Using real-time streaming
AssemblyAI's real-time transcription service allows you to transcribe live audio streams with high accuracy and low latency. By streaming your audio data to our secure WebSocket API, you can receive transcripts back within a few hundred milliseconds, and our system will continue to revise these transcripts with greater accuracy over time as more context arrives.
In this guide, you'll learn how to establish a WebSocket connection, send audio data, and receive partial and final transcription results. Real-time transcription requires 16-bit signed integer PCM-encoded, single-channel audio, matching a predefined sample rate. You can send between 100 and 2000 milliseconds of audio over a WebSocket at a time.

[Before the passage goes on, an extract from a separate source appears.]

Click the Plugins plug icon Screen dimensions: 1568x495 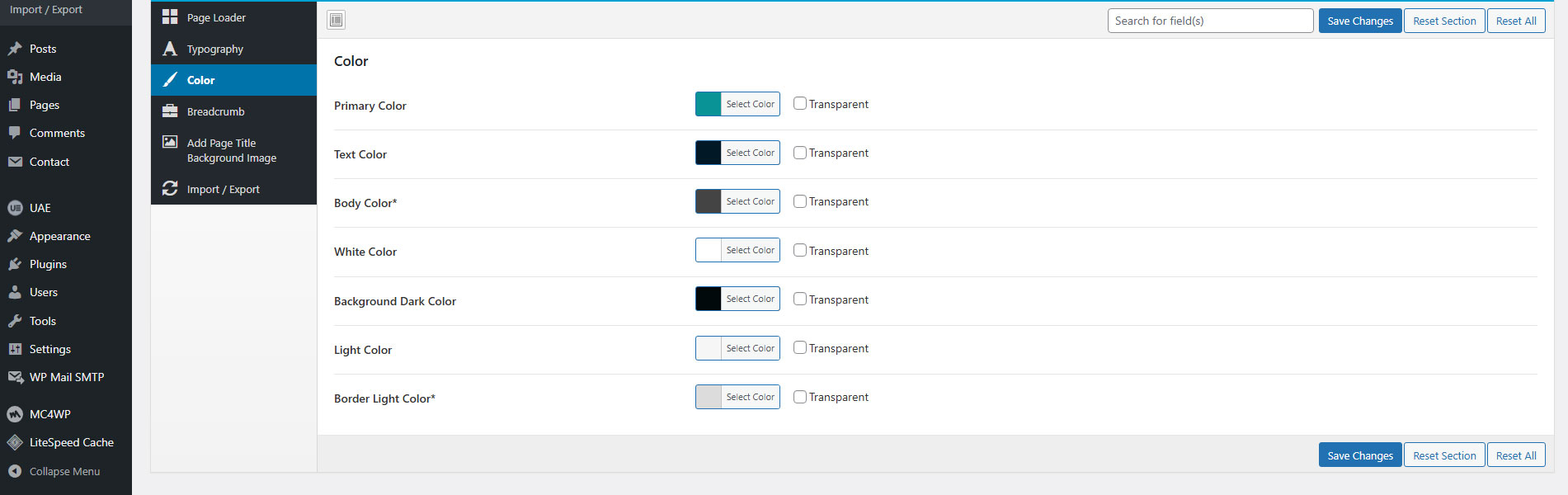(x=15, y=264)
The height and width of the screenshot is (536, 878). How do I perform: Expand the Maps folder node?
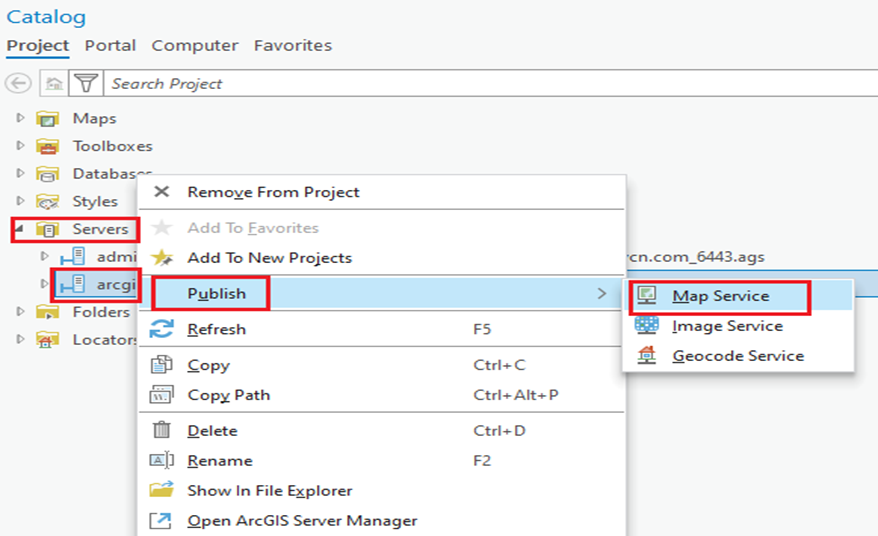tap(21, 118)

You can also learn the content on this page from Real-time Speech Recognition in 15 minutes with AssemblyAI on AssemblyAI's YouTube channel.
Get started
Before we begin, make sure you have an AssemblyAI account and an API token. You can sign up for a free account and get your API token from your dashboard. Please note that this feature is available for paid accounts only. If you are on the free plan, you will need to upgrade.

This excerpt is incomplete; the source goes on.